Microsoft lost. The ruling was made on April 3, 2000, and called for Microsoft to split in half, with the operating system arm constituting one half and the software arm the other - they were to be called the "baby bills". Before this could be done, however, the fangs were taken out of the ruling during the appeal process. So, rather than being broken by the antitrust ruling, Microsoft has seen its once invincible market share erode due to old-fashioned competition, causing many to wonder if antitrust cases against non-coercive monopolies are merely costly redundancies when the free market does the same work for free. (To learn more, read Antitrust Defined.)
Internet Shooting Stars
It's always interesting looking back at the internet bubble.

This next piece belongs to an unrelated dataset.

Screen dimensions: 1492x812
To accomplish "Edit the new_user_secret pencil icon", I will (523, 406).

Unlike the housing bubble, which built slowly but surely over the course of many years, the speculation that drove internet stock valuations through the roof often happened within days. On May 19, 1999, online toy store, eToys, went public at $20 a share. By the end of the day it was trading near $80, making the company worth over $600 million. The company went bankrupt less than two years later. Its assets were picked up by Parent Company during the bankruptcy auction for $5 million, but Parent Company went bankrupt itself in 2008. The remains of the internet star are currently the property of Toys R Us (NYSE:XKE), and were acquired for considerably less than $600 million.
The internet bubble can now be seen as a craze in of the same nature as the tulip bulb craze or the South Seas bubble; it represents a time in history when speculative fever blinded a large segment of the population. The more recent mortgage meltdown is, by comparison, a creation of bad government policy and financial engineering rather than a purely emotional bubble. (Learn about some of the biggest bubbles in history in The Greatest Market Crashes Tutorial.)
The Silver Screen
On May 20, 1891, Thomas Edison displayed the prototype kinetoscope to a convention of the National Federation of Women's Clubs. Far from the large screens we are used to today, the first motion picture required the ladies to look through a hole in a box. Inside, they were treated to a short film of a man bowing and waving to them.

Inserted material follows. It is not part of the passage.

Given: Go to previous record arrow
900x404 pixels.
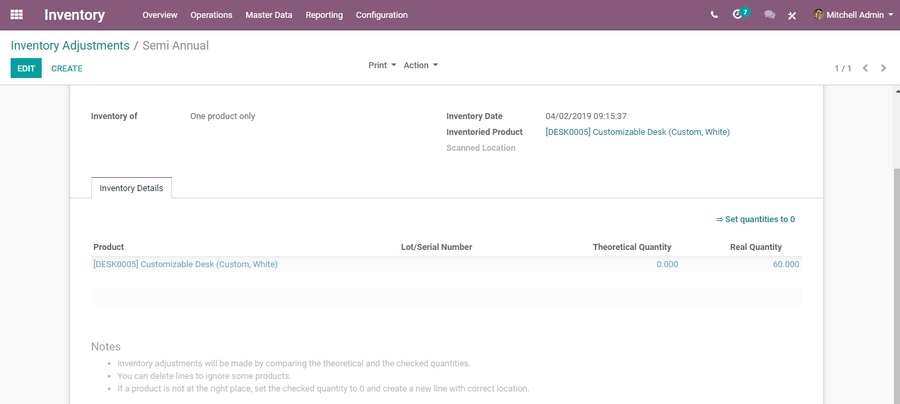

By 1894, Edison was charging people to view films on the kinetoscope. He and other inventors working on kinetoscope-like projects got together and formed the Motion Picture Patents Company. They produced films to be shown at public demonstrations and regular exhibitions. As the technology improved, so did their distribution. Buildings were being designed for the sole purpose of displaying moving picture shows. In 1917, however, Edison and his Motion Picture Patents Company lost an antitrust case in the Supreme Court. The monopoly was broken, and independent distributors were allowed in. (For insight into today's movie industry, check out The Economics Of Summer Blockbusters.)
The Lawless John Law
John Law is easily one of the more interesting economists in history. Law was a Scottish exile - he killed a man in a sword duel - whose talents in both gambling and finance gave him great weight with the French government. In 1715, France was essentially insolvent as a nation, and began to default on its outstanding debt. The value of its gold and silver currency whipsawed as people feared for the future of the nation.

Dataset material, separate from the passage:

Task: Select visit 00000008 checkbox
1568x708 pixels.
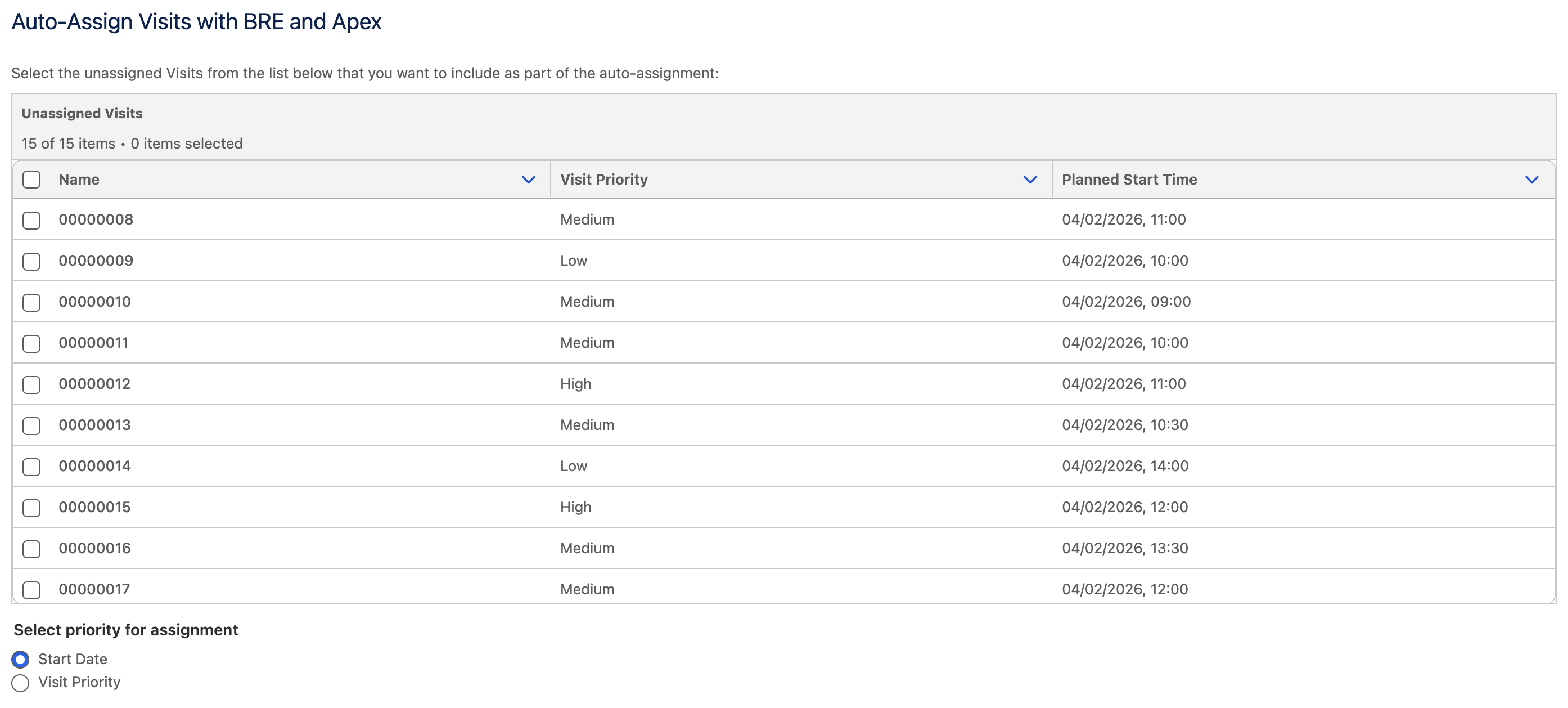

John Law created a bank that took deposits in coin and paid withdrawals in paper. He issued shares in the bank to create more capital and then used that to buy tax collection monopolies as well as the Mississippi Company, which held a trade monopoly. A bubble formed in the bank shares, leading to more paper currency demand to purchase those shares.
Realizing his mistake too late, on May 21, 1720, Law attempted to halt hyperinflation in France by devaluing the shares of his Mississippi Company and the French bank notes by about half their value. This decision caused riots and led to a selling frenzy that ravaged the French economy. John Law fled from yet another country.